NIENTE PIÙ BUCHE? Piove in buona parte d'Italia. Allagamenti, imbottigliamenti, tamponamenti. E al risveglio dopo il nubifragio, buche come crateri. La piaga dell'asfalto colabrodo non affligge solo Roma, chi vive in provincia lo sa. Ma chissà che in futuro buche, grattugie e grooviere non siano soltanto un ricordo. Già, perché da qualche parte, in questo momento un team è al lavoro per individuare la formula magica della strada perfetta. Liscia come un bigliardo, resistente ai fenomeni della natura, silenziosa come uno strato di gommapiuma.

NEREIDE Innovative miscele di gomma riciclata da pneumatici fuori uso e fresato di asfalto che aumentino la durata della pavimentazione e ne riducano la rumorosità. Sono i risultati del progetto NEREIDE, cofinanziato dal programma europeo LIFE: in Toscana i primi tratti realizzati, su cui sono ora in corso i monitoraggi acustici e strutturali.

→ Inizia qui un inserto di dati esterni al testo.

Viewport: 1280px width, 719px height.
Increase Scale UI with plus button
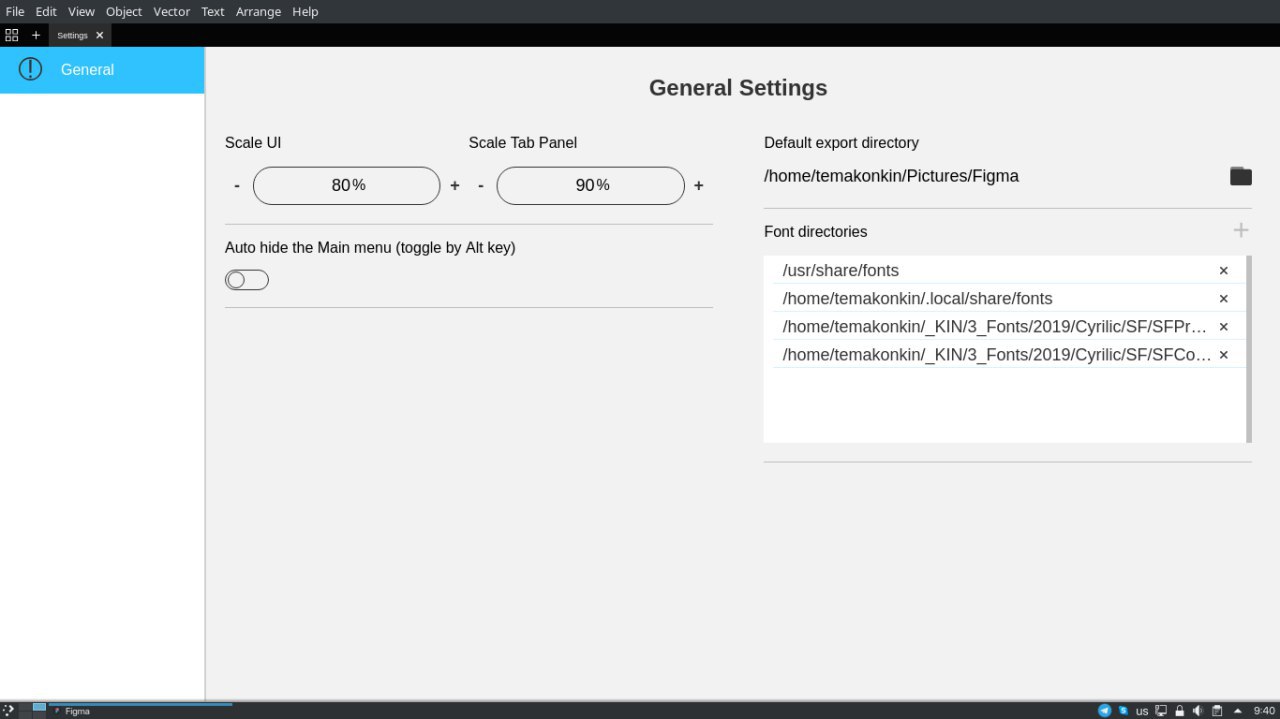click(455, 186)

PROGETTO PILOTA È in particolare in località Massarosa, provincia di Lucca, su un tratto di strada lungo 2,4 km, che il progetto ha posato una speciale pavimentazione contenente polverino di gomma riciclata e realizzata utilizzando una tecnologia di produzione a “tiepido”, ossia con temperature di 30-40° inferiori rispetto agli standard comuni.

EMERGENZA STRADE “Ci siamo concentrati sullo studio di miscele innovative e sostenibili dal punto di vista ambientale, alcune delle quali - spiega Pietro Leandri, Professore associato dell’Università di Pisa e coordinatore del progetto - con elevate percentuali di materiali riciclati, che garantiscano comunque una lunga durata della pavimentazione. La gestione e la manutenzione delle nostre strade è oggi non solo sotto la lente dei media, ma anche e soprattutto del mondo scientifico e accademico”.

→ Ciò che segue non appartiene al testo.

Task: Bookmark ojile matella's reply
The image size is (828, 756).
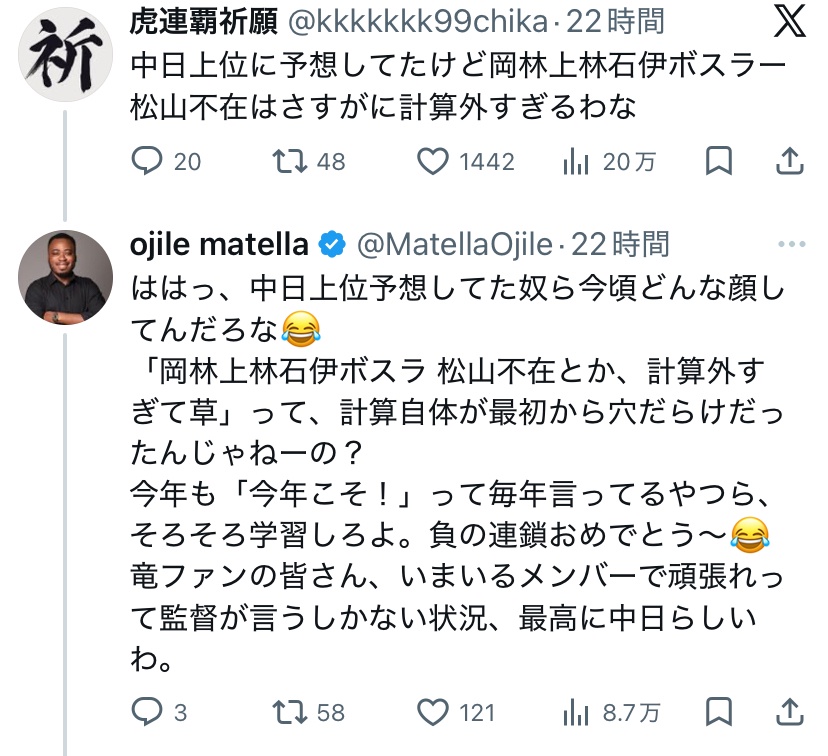Action: [719, 712]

ABBIAMO VISITE Il cantiere sta suscitando forte interesse anche in ambito internazionale: a maggio, a fare visita al quartier generale del progetto, anche delegazioni Toyota e Hino Motors.

SILENZIO, SI GUIDA Una specifica direttiva europea obbliga amministrazioni locali e gestori delle strade a intervenire qualora l’esposizione al rumore superasse le soglie raccomandate dall'Organizzazione Mondiale della Sanità. Oltre a una conservazione ottimale dell'asfalto, obiettivo parallelo del progetto è perciò anche quello di brevettare una miscela produttiva anti-rumore e preparare le linee-guida destinate agli Enti competenti, così in grado di inserire i nuovi materiali nei capitolati di appalto quando avranno necessità di riparare il manto stradale.

BARRIERE, ADDIO In autunno, il via al secondo step: sotto la supervisione del BRCC, verranno realizzate pavimentazioni con un elevato quantitativo di gomma riciclata (circa il 20%, rispetto al 2-3% abituale). Come target, una riduzione del rumore di 12 dB. Valore solitamente raggiungibile solo con le barriere acustiche.